Il la regarda, un sourire froid au fond des yeux, et Marcella se tut, indignée.


Voilà, en présence, les deux esprits. C’est celui de Marcella que nous retrouvons partout dans les romans de Mme Humphry Ward, et que, faute d’un meilleur mot, j’ai appelé « positif » et « constructeur. » C’est l’esprit d’Aldous Haeburn, de Jacob Delafield, de William Ashe : c’est l’esprit anglo-saxon. L’autre apparaît parfois, comme chez Antony Craven, qui est un infirme, remorquez-le, ou chez des Anglais alors qui ne sont pas Anglais.
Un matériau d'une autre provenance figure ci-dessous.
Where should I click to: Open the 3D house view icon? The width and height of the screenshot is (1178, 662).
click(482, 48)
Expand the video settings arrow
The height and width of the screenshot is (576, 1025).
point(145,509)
Voici, par exemple, un Celte, Richard Watson :


Les yeux gardaient une flamme vive et passionnée, des yeux de Celte révélant tous les dons celtiques, et aussi tous les défauts de cette race, défauts si définitivement et largement exprimés par le mot d’un grand historien : « Les Celtes ont ébranlé tous les États et n’en ont fondé aucun. » Le Celte, lui non plus, n’avait rien fondé, rien achevé ; ce n’était pas une âme heureuse, harmonieuse, mais un homme que la vie et la nature, sous leurs aspects les plus subtils et les plus tristes, avaient fait vibrer, par qui avaient passé les pensées et les ambitions les plus nobles, comme le son passe par les cordes, leur arrachant quelques belles notes tragiques, quelques accens mémorables.